LAPD policy dictates that each police shooting be investigated by the department’s Force Investigation Division, which then produces a report that is reviewed by an internal use-of-force review board, Moore and the civilian Police Commission — which rules whether the actions of the officers involved were justified.
Prosecutors can also review shootings in which officers’ conduct is egregious and potentially criminal, and the California attorney general’s office is now empowered to review shootings as well.
Officers who are found to have broken department policies, if no laws, are subject to administrative discipline, though that discipline process is not public.
Officials have consistently found officers violated policies or used inappropriate tactics in shootings, according to a recent review by The Times, and activists have criticized the department for the errors.
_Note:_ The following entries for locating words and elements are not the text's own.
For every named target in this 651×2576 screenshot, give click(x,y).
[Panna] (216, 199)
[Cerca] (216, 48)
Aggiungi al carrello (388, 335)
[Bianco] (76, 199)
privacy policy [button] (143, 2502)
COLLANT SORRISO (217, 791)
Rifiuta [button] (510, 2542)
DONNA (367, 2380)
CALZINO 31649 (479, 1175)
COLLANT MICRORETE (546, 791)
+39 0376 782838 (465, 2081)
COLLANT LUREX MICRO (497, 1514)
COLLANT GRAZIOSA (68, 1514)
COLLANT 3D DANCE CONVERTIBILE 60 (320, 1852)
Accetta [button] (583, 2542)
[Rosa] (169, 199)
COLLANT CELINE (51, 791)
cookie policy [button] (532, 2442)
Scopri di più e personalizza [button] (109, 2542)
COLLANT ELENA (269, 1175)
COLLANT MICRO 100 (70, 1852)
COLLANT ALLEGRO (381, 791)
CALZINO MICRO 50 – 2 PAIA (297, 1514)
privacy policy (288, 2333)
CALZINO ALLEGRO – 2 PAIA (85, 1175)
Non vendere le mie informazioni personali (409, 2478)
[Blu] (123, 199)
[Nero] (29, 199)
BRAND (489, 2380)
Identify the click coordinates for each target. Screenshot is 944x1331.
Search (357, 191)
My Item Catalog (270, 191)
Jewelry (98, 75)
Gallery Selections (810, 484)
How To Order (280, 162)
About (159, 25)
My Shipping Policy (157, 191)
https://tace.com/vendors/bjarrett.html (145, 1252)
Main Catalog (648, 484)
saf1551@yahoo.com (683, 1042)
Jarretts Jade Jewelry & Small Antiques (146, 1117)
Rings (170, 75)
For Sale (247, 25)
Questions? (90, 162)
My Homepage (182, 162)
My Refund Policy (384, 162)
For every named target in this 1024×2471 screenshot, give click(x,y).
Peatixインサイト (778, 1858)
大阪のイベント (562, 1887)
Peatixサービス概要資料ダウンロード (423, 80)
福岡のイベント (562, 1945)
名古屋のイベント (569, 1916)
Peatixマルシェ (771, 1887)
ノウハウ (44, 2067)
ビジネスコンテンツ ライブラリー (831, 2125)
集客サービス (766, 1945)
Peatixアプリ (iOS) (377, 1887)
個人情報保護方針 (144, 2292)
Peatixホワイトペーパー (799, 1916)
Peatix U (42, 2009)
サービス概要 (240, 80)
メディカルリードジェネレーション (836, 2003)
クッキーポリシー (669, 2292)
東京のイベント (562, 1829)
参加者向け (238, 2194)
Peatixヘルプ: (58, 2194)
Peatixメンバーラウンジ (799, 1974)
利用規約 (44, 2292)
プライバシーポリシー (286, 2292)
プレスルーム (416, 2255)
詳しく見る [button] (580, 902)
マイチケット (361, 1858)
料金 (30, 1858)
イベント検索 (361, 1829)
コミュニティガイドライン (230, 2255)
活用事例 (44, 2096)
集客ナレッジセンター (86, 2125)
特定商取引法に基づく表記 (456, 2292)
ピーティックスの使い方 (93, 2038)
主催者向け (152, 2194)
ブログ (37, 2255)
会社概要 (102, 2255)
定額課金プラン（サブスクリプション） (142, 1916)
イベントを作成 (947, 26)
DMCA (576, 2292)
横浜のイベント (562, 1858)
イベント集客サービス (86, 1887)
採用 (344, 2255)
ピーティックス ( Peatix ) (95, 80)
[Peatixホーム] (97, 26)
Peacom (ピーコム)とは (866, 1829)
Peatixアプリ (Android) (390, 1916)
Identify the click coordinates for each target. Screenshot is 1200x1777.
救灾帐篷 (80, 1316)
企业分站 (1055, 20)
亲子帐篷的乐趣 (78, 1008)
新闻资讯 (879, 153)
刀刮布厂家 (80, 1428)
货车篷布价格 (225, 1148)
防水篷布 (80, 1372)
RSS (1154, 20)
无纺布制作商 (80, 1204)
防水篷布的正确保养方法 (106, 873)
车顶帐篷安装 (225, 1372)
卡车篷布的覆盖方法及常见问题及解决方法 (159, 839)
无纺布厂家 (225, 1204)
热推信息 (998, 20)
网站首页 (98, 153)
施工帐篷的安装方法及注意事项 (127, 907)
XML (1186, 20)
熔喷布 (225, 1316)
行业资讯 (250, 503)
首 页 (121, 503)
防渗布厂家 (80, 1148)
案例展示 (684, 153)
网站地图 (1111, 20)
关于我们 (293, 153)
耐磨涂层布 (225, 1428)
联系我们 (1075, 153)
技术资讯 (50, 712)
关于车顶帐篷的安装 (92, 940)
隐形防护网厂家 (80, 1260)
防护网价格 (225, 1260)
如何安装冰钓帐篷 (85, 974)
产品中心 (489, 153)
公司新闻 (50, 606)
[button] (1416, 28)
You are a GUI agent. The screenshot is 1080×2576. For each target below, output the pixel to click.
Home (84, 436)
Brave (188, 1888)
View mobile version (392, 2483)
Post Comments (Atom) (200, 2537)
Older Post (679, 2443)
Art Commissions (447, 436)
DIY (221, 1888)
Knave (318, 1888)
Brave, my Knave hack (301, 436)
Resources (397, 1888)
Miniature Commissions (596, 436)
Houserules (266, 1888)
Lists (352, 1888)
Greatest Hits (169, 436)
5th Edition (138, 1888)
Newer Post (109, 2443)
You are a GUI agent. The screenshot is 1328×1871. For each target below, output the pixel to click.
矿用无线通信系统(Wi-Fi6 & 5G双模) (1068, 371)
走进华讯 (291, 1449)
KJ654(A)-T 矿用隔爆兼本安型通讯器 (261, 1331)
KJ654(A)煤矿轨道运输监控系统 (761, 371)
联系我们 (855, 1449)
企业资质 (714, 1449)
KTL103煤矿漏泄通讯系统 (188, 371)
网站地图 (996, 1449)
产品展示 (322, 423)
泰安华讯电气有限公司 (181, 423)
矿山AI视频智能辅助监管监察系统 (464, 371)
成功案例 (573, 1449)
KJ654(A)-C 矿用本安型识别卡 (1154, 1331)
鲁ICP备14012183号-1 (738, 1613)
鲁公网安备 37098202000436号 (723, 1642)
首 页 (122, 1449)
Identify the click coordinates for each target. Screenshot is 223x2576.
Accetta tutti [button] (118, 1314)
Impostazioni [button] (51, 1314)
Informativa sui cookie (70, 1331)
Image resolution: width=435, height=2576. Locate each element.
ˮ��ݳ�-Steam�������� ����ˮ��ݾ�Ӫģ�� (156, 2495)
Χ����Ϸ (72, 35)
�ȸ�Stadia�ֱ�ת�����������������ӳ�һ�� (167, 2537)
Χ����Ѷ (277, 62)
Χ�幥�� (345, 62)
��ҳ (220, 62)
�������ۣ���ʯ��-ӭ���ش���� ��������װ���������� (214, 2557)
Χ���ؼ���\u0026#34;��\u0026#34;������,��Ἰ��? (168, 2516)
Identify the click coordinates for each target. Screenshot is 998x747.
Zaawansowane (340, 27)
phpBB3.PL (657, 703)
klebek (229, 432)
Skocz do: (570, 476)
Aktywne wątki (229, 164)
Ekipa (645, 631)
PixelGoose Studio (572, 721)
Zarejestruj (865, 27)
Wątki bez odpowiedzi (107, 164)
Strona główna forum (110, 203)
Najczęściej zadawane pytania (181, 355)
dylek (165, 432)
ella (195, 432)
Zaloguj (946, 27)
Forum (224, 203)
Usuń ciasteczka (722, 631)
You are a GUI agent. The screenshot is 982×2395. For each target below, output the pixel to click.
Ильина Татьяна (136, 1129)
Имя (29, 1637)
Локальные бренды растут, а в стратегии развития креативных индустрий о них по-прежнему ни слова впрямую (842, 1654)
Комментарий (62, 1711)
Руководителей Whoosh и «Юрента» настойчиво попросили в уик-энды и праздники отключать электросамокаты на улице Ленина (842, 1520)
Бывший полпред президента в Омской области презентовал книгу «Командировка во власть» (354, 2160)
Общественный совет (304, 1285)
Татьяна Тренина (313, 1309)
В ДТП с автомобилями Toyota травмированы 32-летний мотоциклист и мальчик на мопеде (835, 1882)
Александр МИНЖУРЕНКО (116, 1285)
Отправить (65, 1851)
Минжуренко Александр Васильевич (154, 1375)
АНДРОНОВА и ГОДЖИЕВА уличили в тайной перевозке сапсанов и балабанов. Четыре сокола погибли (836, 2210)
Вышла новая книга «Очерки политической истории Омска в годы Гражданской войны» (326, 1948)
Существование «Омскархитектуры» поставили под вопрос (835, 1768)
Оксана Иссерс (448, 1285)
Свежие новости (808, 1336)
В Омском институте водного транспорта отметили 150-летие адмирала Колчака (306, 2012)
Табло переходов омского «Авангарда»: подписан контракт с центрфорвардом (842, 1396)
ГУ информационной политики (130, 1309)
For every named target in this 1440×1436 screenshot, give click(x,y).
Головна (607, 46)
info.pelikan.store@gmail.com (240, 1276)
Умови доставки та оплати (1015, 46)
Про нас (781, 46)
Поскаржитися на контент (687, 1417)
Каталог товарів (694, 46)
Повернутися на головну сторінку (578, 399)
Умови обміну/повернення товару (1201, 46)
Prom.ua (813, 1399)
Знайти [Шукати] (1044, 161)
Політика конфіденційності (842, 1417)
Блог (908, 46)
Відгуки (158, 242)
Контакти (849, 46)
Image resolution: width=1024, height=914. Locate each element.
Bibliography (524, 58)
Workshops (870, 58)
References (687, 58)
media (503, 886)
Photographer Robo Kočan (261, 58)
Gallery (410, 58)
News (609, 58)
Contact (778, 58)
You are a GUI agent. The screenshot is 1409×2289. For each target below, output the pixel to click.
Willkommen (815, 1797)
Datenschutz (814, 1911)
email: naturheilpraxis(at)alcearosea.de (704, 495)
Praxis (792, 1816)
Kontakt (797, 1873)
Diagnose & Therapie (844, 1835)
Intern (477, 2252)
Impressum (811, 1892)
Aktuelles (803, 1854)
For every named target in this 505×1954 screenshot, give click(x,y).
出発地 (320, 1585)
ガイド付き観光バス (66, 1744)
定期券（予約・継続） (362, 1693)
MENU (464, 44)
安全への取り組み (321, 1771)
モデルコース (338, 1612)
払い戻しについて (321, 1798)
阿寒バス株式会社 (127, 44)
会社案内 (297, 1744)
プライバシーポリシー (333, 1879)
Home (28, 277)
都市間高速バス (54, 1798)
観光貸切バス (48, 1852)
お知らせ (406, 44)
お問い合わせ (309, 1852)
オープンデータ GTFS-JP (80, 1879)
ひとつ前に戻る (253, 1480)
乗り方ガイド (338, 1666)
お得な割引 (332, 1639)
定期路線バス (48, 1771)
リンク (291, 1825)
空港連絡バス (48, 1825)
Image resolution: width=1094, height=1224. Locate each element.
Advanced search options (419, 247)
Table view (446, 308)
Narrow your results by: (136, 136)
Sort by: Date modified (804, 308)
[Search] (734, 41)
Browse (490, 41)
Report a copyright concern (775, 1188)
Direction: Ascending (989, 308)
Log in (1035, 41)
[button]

Reform advocates have especially criticized the department for incidents in which people who were clearly in the throes of mental health crises were shot for having a weapon other than a firearm, sometimes at a distance.
LAPD officials said the department reviews all shootings to learn from each, and is working to ensure that trained specialists are deployed to situations involving people suffering from mental illness whenever possible.
LAPD officers used to shoot people with far greater frequency, with officers opening fire more than 100 times during some years in the early 1990s. Officials have touted the declines in police shootings since then as evidence that enhanced training on de-escalation and other tactics are working.
The seven deaths caused by LAPD shootings last year continued a downward trend in fatal L.A. police shootings since 2015, when officers fatally shot 21 people.
This year’s numbers end that downward trend.